What I am truly
interested in is what our contemporary entertainment is saying about its
audience. – Earl Pomerantz – Yesterday.
I slipped yet another “Screener” (complimentary movie
distributed to Writers Guild members
for awards consideration) into my DVD player.
It is called Nightcrawler.
I did not necessarily want to watch Nightcrawler. But in these giddy
days of finally mastering the DVD player procedure, I would eagerly watch other
people’s Bar Mitzvah pictures just to be able to slip in the disc and go,
“Look what I’m doing!”
Nightcrawler,
starring Jake Gyllenhaal, concerns a freelance videographer who sells violent
accident and crime footage to local new stations.
Although glossily veneered, the film feels discernibly “old
news” to me, as is its dramatic presentation.
To prove it – to myself, as there is nobody else around – I…
wait!
I am about to give away some significant elements of the
storyline. To insulate potential viewers
of the movie, I shall print that portion in red – no blue – red is too
eyecatching. If you are planning to see Nightcrawler, skip the blue part and
jump in when the print turns black again.
I almost blew it there. But I
stopped myself just in time.
Okay, to reiterate:
Although glossily veneered, the film feels discernibly “old
news” to me, as is its dramatic presentation.
To prove it – to myself, as there is nobody else around – I
make two imaginary bets concerning the storyline:
One, the sidekick the lead character takes on will eventually
be killed.
And two, there is a fifty-fifty chance the lead character
will get away with his shenanigans, even flourishing as a result.
I won both of my bets.
So, nothing remarkable about Nightcrawler. (Beyond an
impressive performance by Jake Gyllenhaal.)
The thing is – my indefatigable research reveals that the movie was not
backed by a major studio, but still, somebody
produced it – and that “somebody” had to at some point have sat down with the
“pitchers” of the movie and determined,
“Yes. People will
want to see this movie. Our investment
will be returned to us, and we may even make a profit.”
Not
“We don’t care about money.
Let’s make this movie anyway.”
A philosophy that would retain those investors in the movie business
for exactly one movie.
The financial backers believed audiences would want to see Nightcrawler.
And my question is,
Why?
Why did the investors believe there was an audience for a
movie about a sociopath who wins?
Oops, sorry. When I
least I didn’t reveal that the sidekick gets killed.
Oops.
What the heck, go anyway.
You might like the cinematography.
Just for fun, let’s pretend the following pronouncement is
accurate:
“The movies are a mirror of their times.”
That seems right
concerning the eras I was prominently plugged into. The fifties was Singing In The Rain where the protagonist saw sunshine in a
downpour; the sixties was – as I have frequently bewailed – the protagonist who
I was rooting for inevitably got blown away.
(Easy Rider, Cool Hand Luke, Butch Cassidy and the Sundance Kid, etc.)
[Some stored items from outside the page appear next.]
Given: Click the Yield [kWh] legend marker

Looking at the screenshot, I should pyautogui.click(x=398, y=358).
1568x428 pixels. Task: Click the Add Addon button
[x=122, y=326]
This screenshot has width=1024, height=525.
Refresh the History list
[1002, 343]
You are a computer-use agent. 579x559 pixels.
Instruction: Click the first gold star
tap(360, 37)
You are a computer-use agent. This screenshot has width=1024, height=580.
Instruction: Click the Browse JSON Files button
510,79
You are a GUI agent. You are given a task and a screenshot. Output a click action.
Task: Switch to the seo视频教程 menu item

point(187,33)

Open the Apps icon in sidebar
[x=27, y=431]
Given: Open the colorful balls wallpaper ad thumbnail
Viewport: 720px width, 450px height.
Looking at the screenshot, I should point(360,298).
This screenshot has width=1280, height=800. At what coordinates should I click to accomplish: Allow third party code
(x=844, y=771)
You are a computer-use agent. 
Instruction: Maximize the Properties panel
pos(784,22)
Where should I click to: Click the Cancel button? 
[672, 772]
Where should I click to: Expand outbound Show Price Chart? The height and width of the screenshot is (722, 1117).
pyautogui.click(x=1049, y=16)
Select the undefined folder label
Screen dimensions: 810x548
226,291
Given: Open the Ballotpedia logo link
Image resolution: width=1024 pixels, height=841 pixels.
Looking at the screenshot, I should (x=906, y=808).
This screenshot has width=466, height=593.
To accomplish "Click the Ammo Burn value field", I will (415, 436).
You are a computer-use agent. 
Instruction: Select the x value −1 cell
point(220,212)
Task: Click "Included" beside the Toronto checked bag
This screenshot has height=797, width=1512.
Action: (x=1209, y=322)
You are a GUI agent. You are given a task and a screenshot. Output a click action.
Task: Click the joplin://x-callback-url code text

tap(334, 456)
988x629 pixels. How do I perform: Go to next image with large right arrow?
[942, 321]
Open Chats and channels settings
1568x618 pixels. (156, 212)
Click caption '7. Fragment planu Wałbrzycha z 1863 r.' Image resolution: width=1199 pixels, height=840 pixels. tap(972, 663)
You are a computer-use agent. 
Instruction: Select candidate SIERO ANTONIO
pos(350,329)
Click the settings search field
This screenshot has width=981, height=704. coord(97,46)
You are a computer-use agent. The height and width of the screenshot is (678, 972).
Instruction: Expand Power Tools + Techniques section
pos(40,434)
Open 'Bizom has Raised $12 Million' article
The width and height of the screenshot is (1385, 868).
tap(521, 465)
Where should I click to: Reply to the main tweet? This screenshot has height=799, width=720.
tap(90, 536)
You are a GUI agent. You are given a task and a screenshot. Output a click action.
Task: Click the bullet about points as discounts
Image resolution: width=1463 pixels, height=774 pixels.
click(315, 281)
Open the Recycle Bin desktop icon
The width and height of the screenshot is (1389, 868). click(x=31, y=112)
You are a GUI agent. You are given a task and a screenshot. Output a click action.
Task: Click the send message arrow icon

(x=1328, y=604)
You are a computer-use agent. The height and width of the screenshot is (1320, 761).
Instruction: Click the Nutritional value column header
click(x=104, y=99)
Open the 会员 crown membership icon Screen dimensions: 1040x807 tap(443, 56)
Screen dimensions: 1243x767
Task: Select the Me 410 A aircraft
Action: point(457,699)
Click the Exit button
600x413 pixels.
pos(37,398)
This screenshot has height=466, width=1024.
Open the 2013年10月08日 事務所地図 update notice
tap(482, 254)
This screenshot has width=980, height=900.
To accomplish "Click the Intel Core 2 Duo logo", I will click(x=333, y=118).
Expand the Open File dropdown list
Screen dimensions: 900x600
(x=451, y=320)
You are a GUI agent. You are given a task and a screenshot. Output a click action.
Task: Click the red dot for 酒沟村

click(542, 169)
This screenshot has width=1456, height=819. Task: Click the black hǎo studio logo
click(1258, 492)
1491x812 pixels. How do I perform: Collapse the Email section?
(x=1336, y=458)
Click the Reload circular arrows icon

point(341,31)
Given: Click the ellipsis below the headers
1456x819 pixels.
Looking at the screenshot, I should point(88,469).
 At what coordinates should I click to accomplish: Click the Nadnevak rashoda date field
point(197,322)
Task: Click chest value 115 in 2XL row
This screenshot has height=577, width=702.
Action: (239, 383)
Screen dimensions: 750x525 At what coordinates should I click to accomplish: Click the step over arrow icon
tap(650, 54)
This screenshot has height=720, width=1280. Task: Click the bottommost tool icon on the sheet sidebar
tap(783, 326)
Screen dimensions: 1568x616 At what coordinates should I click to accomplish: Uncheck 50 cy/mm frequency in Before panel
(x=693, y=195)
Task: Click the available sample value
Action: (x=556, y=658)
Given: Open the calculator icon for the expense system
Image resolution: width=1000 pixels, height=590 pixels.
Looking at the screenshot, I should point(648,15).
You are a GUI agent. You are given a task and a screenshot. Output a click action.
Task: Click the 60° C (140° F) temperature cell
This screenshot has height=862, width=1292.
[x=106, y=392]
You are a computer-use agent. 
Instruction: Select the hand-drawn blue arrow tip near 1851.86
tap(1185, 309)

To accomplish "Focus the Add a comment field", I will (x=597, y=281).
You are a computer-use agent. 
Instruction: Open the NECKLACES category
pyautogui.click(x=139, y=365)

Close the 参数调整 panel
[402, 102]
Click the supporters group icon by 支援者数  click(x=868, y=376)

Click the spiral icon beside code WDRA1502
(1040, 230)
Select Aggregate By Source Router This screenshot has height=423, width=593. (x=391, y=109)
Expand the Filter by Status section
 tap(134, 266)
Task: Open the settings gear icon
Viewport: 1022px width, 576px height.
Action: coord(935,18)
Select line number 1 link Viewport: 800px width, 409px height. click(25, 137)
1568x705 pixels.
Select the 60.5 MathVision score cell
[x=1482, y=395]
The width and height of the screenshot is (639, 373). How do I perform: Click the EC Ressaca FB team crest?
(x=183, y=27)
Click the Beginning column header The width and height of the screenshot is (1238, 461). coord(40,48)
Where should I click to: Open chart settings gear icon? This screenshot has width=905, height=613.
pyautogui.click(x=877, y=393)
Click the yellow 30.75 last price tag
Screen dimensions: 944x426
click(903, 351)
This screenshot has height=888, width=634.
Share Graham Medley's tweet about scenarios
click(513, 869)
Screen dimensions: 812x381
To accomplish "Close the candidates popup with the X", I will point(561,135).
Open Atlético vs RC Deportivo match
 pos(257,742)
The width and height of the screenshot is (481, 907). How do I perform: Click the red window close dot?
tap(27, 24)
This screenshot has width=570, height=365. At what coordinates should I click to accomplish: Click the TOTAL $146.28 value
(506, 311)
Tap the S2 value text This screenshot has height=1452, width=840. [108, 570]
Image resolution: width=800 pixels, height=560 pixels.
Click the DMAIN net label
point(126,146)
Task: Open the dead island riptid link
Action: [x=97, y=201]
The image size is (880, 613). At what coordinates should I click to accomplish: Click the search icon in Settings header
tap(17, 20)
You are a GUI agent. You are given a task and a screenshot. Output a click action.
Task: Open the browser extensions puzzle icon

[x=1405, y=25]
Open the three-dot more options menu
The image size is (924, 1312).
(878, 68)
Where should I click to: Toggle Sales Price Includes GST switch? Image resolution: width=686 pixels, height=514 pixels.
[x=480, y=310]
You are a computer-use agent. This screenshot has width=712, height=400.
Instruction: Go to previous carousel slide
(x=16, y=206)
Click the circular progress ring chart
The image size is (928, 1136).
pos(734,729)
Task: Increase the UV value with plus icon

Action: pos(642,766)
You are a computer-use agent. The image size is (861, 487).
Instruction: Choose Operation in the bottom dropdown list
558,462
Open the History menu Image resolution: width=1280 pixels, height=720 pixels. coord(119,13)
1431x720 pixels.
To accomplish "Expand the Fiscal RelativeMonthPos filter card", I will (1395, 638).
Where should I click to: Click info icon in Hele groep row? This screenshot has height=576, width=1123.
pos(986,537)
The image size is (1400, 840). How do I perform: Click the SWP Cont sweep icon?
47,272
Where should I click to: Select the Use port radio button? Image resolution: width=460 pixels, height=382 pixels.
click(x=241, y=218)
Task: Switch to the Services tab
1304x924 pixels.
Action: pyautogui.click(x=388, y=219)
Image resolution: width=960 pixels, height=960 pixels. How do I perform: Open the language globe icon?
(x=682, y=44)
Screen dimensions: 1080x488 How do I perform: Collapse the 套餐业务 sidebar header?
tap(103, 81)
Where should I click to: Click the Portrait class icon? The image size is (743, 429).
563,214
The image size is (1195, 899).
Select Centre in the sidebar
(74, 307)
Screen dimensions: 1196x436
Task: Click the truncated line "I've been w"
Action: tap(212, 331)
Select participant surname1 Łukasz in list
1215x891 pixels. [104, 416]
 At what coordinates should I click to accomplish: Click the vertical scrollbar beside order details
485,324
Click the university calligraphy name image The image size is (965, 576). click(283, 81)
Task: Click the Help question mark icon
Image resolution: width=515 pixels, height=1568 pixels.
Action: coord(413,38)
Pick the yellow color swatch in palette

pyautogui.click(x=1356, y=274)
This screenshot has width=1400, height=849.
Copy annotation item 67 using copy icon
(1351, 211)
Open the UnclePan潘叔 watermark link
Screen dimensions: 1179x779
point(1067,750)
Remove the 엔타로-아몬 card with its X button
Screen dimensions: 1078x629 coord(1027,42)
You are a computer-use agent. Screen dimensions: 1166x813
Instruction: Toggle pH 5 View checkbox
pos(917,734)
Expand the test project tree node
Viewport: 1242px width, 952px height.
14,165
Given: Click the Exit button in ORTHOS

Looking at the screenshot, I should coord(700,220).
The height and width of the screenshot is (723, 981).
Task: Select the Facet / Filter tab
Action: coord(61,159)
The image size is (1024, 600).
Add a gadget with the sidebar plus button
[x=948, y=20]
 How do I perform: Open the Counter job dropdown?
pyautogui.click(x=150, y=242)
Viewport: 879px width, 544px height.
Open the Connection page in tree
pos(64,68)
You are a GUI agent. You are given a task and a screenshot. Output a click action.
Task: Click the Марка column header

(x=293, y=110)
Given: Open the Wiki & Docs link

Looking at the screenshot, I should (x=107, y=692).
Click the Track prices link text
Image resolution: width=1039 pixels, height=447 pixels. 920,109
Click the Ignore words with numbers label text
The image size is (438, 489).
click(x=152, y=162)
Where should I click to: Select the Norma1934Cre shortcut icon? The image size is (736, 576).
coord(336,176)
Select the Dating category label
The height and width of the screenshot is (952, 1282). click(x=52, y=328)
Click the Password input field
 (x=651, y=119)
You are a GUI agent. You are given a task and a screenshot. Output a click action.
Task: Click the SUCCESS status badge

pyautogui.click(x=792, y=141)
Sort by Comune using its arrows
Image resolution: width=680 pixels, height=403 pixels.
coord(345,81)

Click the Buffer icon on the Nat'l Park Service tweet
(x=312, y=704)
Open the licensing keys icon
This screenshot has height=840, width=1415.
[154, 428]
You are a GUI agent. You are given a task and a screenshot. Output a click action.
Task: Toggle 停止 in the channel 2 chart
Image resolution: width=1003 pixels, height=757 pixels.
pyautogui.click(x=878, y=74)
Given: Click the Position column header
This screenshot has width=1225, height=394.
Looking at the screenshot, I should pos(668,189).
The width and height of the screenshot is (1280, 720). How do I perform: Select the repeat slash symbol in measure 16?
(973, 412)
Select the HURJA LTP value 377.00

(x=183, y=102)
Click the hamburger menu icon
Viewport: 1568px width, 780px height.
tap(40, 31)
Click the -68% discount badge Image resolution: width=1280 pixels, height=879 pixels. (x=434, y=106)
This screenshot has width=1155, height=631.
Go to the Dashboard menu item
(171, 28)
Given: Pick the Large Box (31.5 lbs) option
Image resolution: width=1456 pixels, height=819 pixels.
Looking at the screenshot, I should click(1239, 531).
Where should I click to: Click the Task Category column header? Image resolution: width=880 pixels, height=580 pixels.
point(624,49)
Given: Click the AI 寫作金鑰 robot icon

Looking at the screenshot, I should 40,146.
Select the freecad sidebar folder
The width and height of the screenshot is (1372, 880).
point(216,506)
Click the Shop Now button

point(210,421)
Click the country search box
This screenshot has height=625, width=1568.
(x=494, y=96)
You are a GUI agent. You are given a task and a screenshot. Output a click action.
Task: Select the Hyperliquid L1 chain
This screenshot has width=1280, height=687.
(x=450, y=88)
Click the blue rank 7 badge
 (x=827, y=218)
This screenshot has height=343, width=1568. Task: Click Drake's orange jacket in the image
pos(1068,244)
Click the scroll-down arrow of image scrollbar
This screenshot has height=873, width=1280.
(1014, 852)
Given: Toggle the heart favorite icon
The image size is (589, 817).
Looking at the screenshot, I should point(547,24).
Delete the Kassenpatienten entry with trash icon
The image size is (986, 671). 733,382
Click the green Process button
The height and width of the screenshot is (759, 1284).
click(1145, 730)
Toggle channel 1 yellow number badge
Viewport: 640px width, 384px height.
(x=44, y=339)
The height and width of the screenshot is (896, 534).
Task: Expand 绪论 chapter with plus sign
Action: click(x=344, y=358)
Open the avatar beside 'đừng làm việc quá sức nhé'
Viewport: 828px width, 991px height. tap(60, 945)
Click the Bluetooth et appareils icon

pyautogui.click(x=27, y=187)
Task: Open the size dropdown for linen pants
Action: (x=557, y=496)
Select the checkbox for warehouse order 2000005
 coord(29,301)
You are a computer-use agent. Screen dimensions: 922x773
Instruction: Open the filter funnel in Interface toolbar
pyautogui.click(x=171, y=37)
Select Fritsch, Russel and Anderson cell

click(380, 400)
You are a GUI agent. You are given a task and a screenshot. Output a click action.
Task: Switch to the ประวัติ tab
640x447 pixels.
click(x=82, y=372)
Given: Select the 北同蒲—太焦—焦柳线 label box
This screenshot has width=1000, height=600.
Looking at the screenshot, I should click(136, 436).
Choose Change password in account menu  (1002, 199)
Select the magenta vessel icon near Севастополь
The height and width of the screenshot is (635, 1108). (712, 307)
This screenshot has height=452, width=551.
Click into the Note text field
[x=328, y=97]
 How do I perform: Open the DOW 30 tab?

Capsule (though hardly all-encompassing assessment): One period was happy; the other, terminally
bleak.
Full Disclosure:
The idea for this post has been percolating long before I watched Nightcrawler. But I have consistently set it aside, because
I have never been able to put my conclusion into words – which is hardly the
epitaph a writer wants to hear:
“He was never able to put things into words.”
Unlike the fifties and sixties, which I participatorily
lived through – in contrast to today where I am merely a bystander – I am
unable to satisfactorily define the temper of contemporary times, as in,
“What do today’s movies say about today?”
My sense is that the, if not overt than the subliminal
message, is not an essentially hopeful one, and that it has not been for some
time. Maybe it’s the economy. Or the unwinnable wars. Maybe it’s a government that seems incapable
of doing its job. Or that we have been
lied to so much, we have abandoned all trust.
Of course, this is simply an interpretation.
All I know is what I see in the movies.
2 comments:
Films have become like the Internet, where the majority of films are watched. There is no "community" at the movie theater, so films become more individualistic, less community oriented. There is no need for hope, since it's my individual view that counts, which will likely be viewed by one person at a time.
It's like modern sitcoms, where the idea of writing a joke everyone in the studio would laugh at, is disdained. Instead, we have single camera, no audience shows, that count on clever wordplay, cultural references and upscale locations.
Nightcrawler depends on skill in the technological age, cynicism that everyone is out to make a buck, and then saying at the end there is nothing wrong with that, or that life has no consequences for most people who don't play by the rules.
Also, film schools have turned too many people into filmmakers, as has the new technology.
Plus, it's rare for any film to display any spirituality, since we live in a very secular age, so the idea of redemption, morality or conscience doesn't need to enter the equation.
What it says is: the only way you can win is to break the rules. And a lot of people do believe that now - and they're not necessarily wrong, though I would prefer it weren't expressed in terms of We must break all civil liberties in the interests of catching terrorists (both in 24 and in real life).